Information supplied:

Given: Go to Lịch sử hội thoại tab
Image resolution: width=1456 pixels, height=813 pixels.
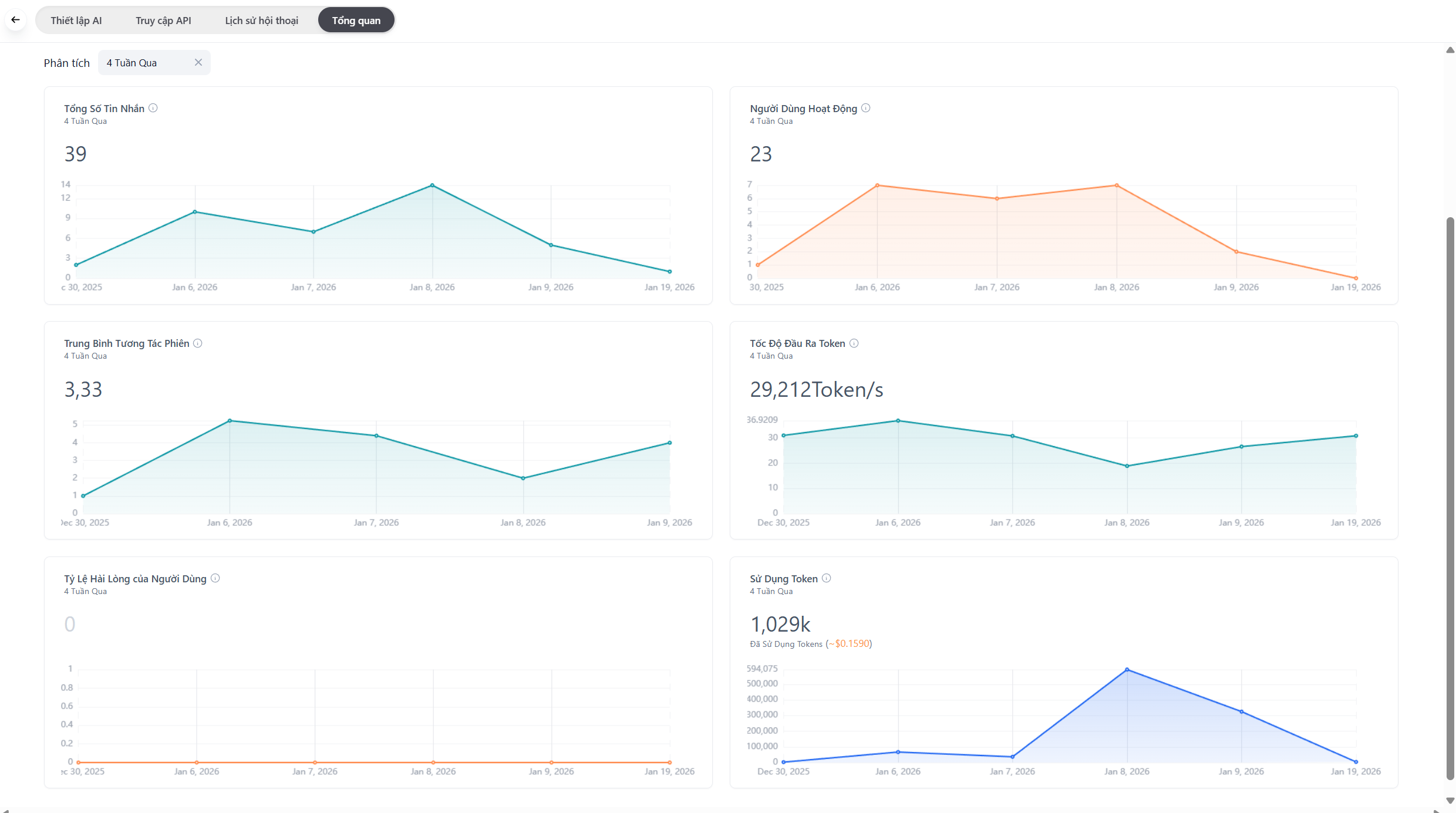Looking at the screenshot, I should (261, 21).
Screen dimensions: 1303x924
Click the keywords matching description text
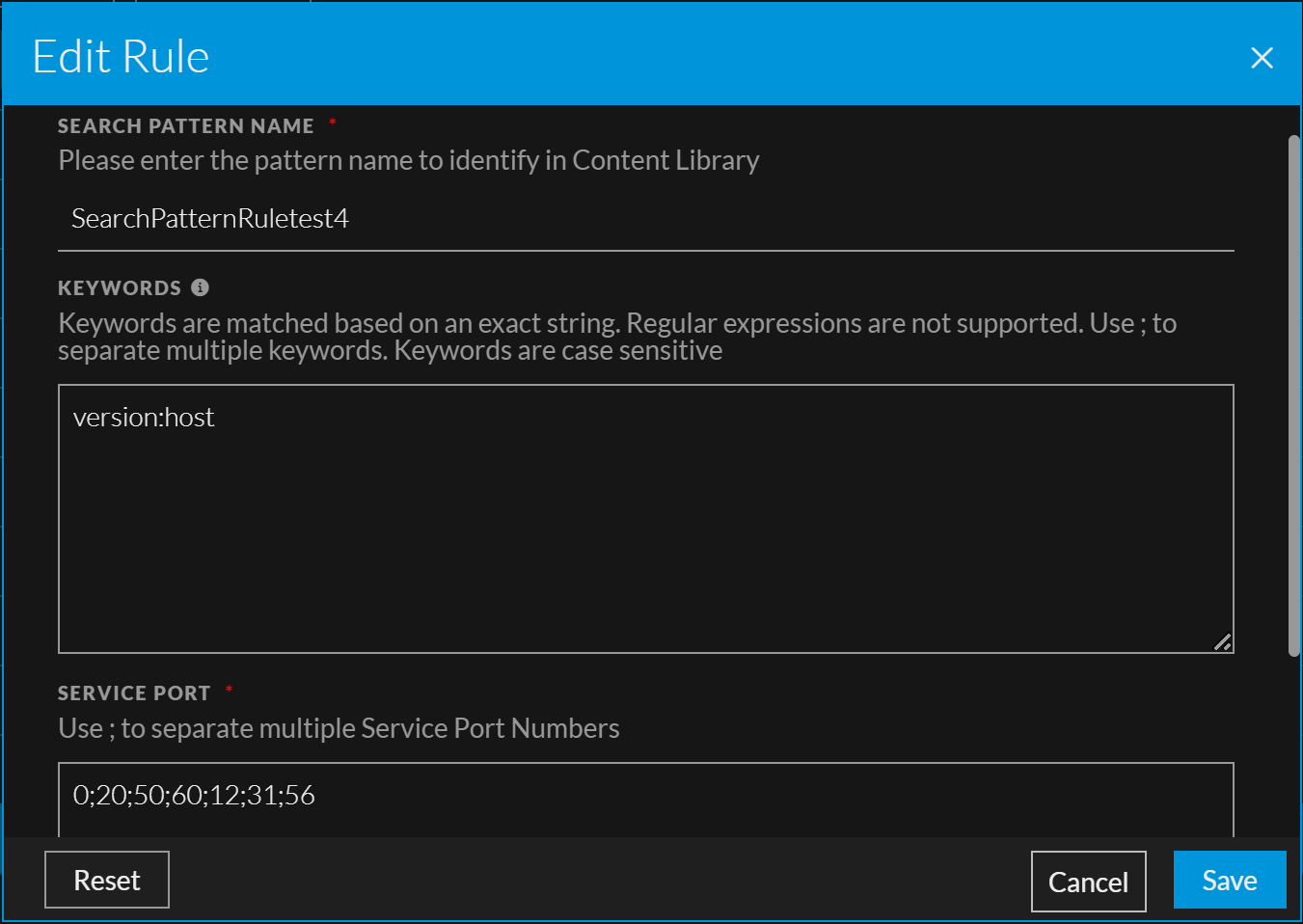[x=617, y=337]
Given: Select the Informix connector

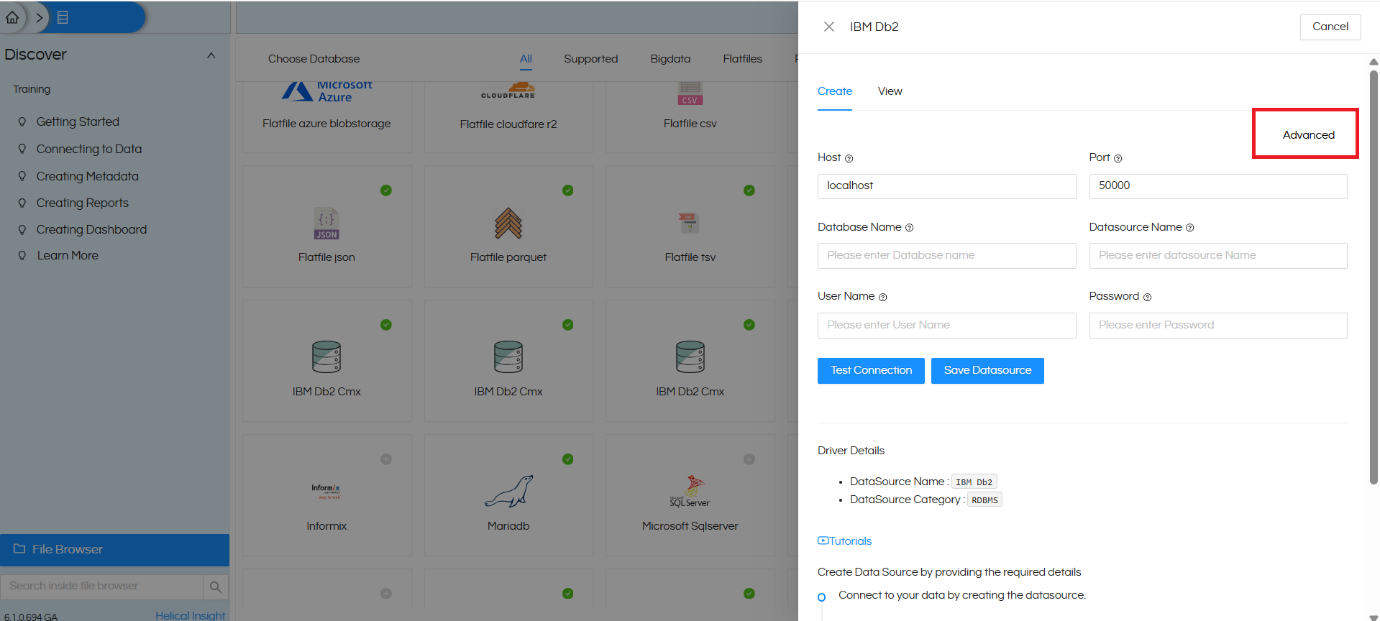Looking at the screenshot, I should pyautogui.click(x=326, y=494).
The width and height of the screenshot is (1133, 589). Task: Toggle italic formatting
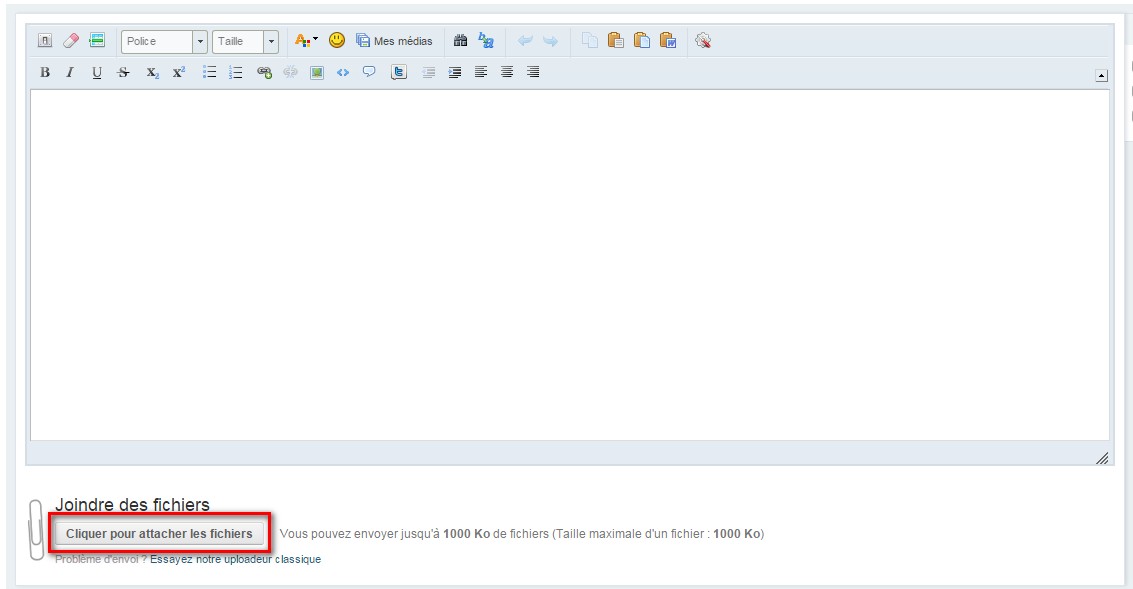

Task brief:
Please format the lines as a JSON list of strings, one string per line, starting at the line that contains "Screen dimensions: 1303x924" and continuing to the last of the lines. Skip blank lines and leave the pictures out.

Result of the task:
[
  "Screen dimensions: 1303x924",
  "Click the keywords matching description text",
  "[x=617, y=337]",
  "Given: Select the Informix connector",
  "Looking at the screenshot, I should pyautogui.click(x=326, y=494).",
  "The width and height of the screenshot is (1133, 589). Task: Toggle italic formatting"
]